What changed? The money that came into the campaign.
After the goal was increased, the effort then generated more buzz in the media and online. As a result, more money flowed into the campaign. Guess what happened a day later when the $4.5 million goal was within reach? The goal increased again – this time to $7 million.
Did the cost for lawyers really grow by $6 million dollars over a few days? Of course not.
Another fact not to lose sight of is that this effort also is not being done by the Green Party itself, but by the Stein / Baraka Green Party Campaign. A campaign that has over $80,000 in debt. A campaign that only managed to raise about $3.5 million over the course of the entire election cycle could now raise close to $7 million in a few days with little to no effort. Since this is a campaign activity, and not a Green Party one, Stein has far more control over where / to whom the extra money goes.
With that said, I do not fault Jill Stein for taking advantage of the moment to get her pay day.
She gets the additional benefit of boosting her name recognition after it disappeared from the election water-cooler conversations, retire debt, and assume a role as champion for disaffected Clinton supporters and Democrats.
Is it a bit unseemly to profit off Americans unhappy with the election result? Sure.

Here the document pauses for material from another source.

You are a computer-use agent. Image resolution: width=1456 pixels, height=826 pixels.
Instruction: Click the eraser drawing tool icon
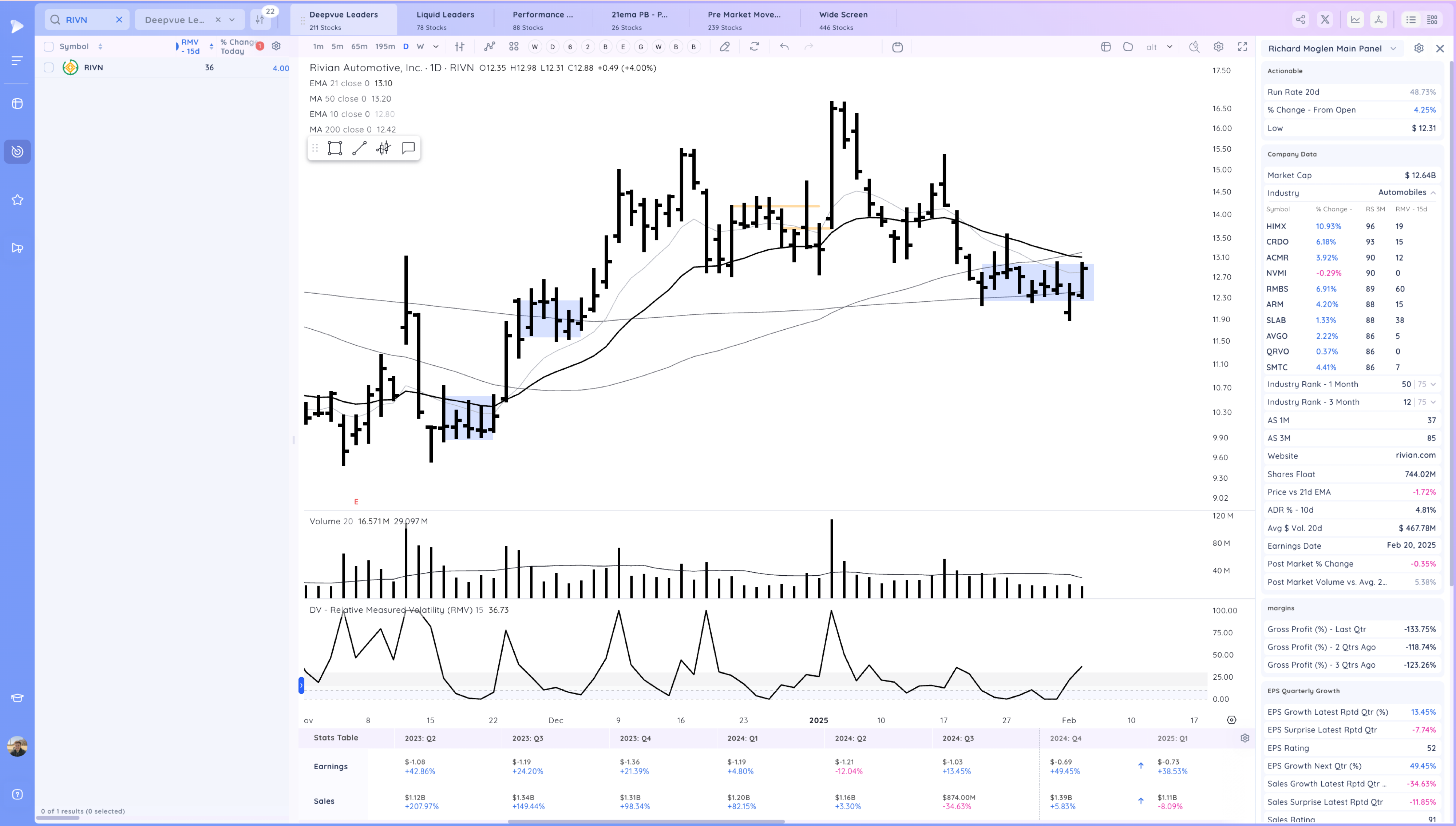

It also is pretty ironic that someone who lambastes the free-market economy of the U.S., and prefers larger and more centralized government, not to mention – criticizes the “elites” of the two-party political system for enriching themselves and playing off the emotions of the electorate, would do exactly what the professional politicians do.
But let’s not forget, Jill Stein has been in politics for a long time. She ran for governor of Massachusetts in 2002. She has been running for various state and local offices for many years. Then she turned to national politics and ran for President in 2012 (after a failed run for Massachusetts Governor in 2010), and again in 2016.
Perhaps the one thing we should take out of Jill Stein’s recount effort is the lesson it teaches us about politics in America? Namely, if one wants to make American politics more honest and ethical, one cannot remain in it for too long.
It reminds me of the Mark Twain quote, that “Politicians and diapers must be changed often, and for the same reason.”
Eventually, the power and the system corrupts you. Before too long, you end up being just like the very people you are trying to replace: selfish and in it for the money and fame.